Periproct.—This area, which represents the whole dorsal surface of Asteroidea, is very large in the Cidaridae, where, as in Echinus, it is covered with leathery skin in which small plates are embedded. In the Saleniidae it is covered with a single large sur-anal plate, in the edge of which the anus is excavated; in the Arbaciidae it is covered with four valve-like plates; whilst in the remaining species its condition is similar to that described in the case of Echinus esculentus.

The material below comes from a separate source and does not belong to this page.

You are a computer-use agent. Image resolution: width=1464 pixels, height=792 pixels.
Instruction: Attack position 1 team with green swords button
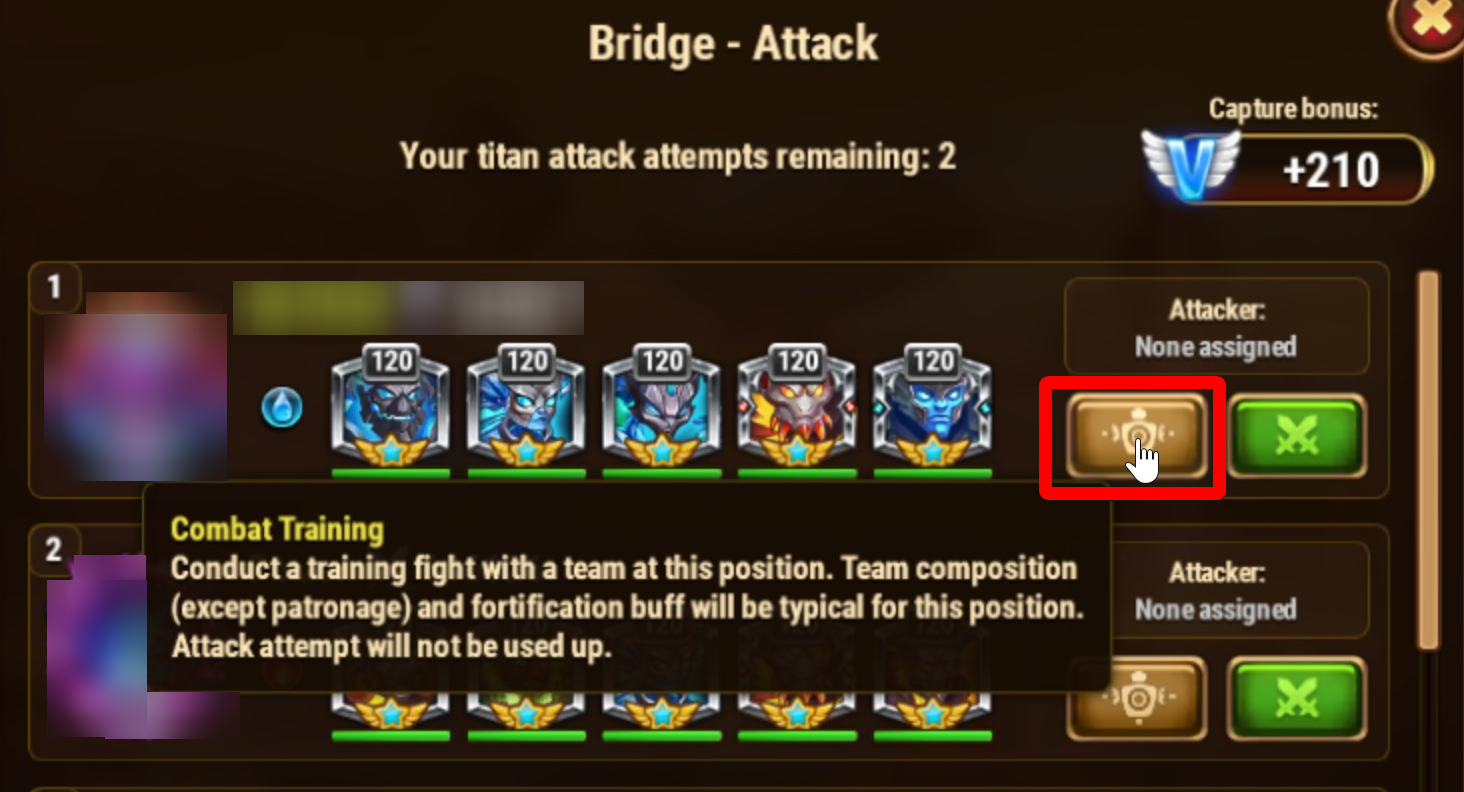pos(1297,437)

Corona.—In Echinothuriidae all the plates are separated by slips of membranous skin, so that the test is flexible. In all other families it is an unyielding cuirass. In the Cidaridae the pore-plates remain separate throughout life, and are therefore identical with the ambulacral plates. These are small and placed in two vertical rows, and so the ambulacra are exceedingly narrow. In Echinothuriidae there is some tendency to adhesion amongst the pore-plates; these are of different sizes, and usually one larger and one smaller adhere to one another. In all other species regular ambulacral plates are formed at least in the lower part of the radii near the peristome by the adhesion of the pore-plates in groups of two, three, or more. Sometimes as many as nine pore-plates may thus adhere.